Ethics and Anti-Corruption Commission v Mary Ngechi Ng’ethe [2020] KEHC 4462 (KLR) | Preliminary Objection | Esheria

Ethics and Anti-Corruption Commission v Mary Ngechi Ng’ethe [2020] KEHC 4462 (KLR)

Full Case Text

REPUBLIC OF KENYA

IN THE HIGH COURT OF KENYA AT NAIROBI

ANTI-CORRUPTION AND ECONOMIC CRIMES DIVISION

ACEC NO. 35 OF 2018

ETHICS AND ANTI-CORRUPTION COMMISSION....................PLAINTIFF

VERSUS

MARY NGECHI NG’ETHE............................................................DEFENDANT

RULING

1. The Plaintiff brought an application by way of a Notice of Motion dated 29th January, 2019 seeking the statement of Henry Musyoki Kilonzi (deceased) to be admitted as evidence without calling him as a witness and the certified copies of the proceedings and Judgment in Anti-Corruption Criminal Case No. 20 of 2010 to be allowed into evidence. The application was brought under Articles 50(1), 159(2) (d) and 165(7) of the Constitution of Kenya, Sections 1A, 1B, 3, 3A of the Civil Procedure Act, Order 11 Rule 3(2) (c), Order 51 Rule 1 of the Civil Procedure Rules and Sections 34, 35, 36 and 84 of the Evidence Act Cap 80 of the Laws of Kenya.

2. The application was supported by the affidavit dated 29th January, 2019 sworn by Francis Wafula an investigator of the Plaintiff. He deponed that he is one of the investigators in conduct of a series of related matters including the matter herein. He averred that the recovery suit herein arose from a flawed procurement process involving the purchase of land from Henry Musyoki Kilonzi (deceased) who is a key witness in the case. He further claimed that before his demise, Henry Musyoki Kilonzi had signed a statement in the Plaintiff’s offices on 22nd April, 2009 and duly testified as PW6 in a related case being Nairobi Anti-corruption Criminal Case No. 20 of 2010 on 18th November, 2014 where the defendant herein was the 3rd accused person.

3. He asserted that the defendant had an opportunity to cross-examine the deceased in the said case and thus the statement and the proceedings before that Court should be admitted into evidence. He averred that the statement of the deceased and the proceedings were crucial to enable him prove his case against the defendant.  He further stated that the defendant will not be prejudiced if the orders sought are granted. He urged the court to exercise its discretion as provided under Order 11 Rule 3 (2) (c) of the Civil Procedure Rules in admitting the evidence of the deceased. He affirmed that the application was necessitated by circumstances beyond the plaintiff’s control.

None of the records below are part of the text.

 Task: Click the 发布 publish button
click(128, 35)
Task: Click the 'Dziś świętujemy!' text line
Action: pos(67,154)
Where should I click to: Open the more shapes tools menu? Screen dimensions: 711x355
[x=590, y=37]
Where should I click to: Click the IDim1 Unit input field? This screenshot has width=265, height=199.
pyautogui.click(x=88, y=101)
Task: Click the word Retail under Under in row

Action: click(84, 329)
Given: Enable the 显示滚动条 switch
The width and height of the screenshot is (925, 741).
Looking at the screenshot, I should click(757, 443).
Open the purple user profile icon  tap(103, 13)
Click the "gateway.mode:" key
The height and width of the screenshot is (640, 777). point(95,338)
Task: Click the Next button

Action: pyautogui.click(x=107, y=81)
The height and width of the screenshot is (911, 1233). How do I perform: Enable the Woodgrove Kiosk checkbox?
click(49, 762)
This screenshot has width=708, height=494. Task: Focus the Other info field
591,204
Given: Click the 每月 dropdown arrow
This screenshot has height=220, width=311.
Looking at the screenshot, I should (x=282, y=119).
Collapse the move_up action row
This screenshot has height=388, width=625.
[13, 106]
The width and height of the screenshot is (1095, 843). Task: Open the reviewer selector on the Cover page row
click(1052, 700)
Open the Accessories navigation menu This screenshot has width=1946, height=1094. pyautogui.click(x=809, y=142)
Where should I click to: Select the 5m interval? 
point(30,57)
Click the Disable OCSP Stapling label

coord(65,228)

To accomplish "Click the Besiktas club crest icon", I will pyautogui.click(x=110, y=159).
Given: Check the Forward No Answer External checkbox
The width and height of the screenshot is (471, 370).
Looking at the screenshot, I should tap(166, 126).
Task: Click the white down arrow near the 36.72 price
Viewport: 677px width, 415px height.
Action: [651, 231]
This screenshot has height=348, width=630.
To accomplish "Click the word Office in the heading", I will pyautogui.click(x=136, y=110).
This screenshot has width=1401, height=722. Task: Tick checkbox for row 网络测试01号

4. In opposition to the application the defendant filed a preliminary objection dated 15th January, 2019. The preliminary objection is premised on the following points:

i.  That the plaintiff’s application is an attempt to preempt the merits of High Court Anti-corruption and Economic Crimes Appeal No. 12 of 2018 filed by the Defendant against the Judgment of the Chief Magistrate’s Court anti-corruption case no, 20 of 2010 in violation of the defendant’s fair trial rights in the Appeal

ii.  There are concurrent criminal proceedings against the defendant (Chief Magistrate’s Court Anti-corruption criminal case no. 19 of 2019 Republic v Sammy Kipng’etich Kirui, Mary Ngechi and 11 others) which ought to be determined first as there is a risk of prejudice on the defendant leading to injustice and the suit ought to be stayed.

iii. That the orders sought are an infringement and are in violation of the defendant’s rights to a fair trial provided under Article(50)(2)(k) of the constitution

iv. That the application if granted would deny the defendant her constitutional right to challenge evidence that would be tendered against her in this suit, in particular the right to cross-examine the credibility and reliability of hearsay statement and evidence based on the circumstances in which the statement was recorded and evidence given.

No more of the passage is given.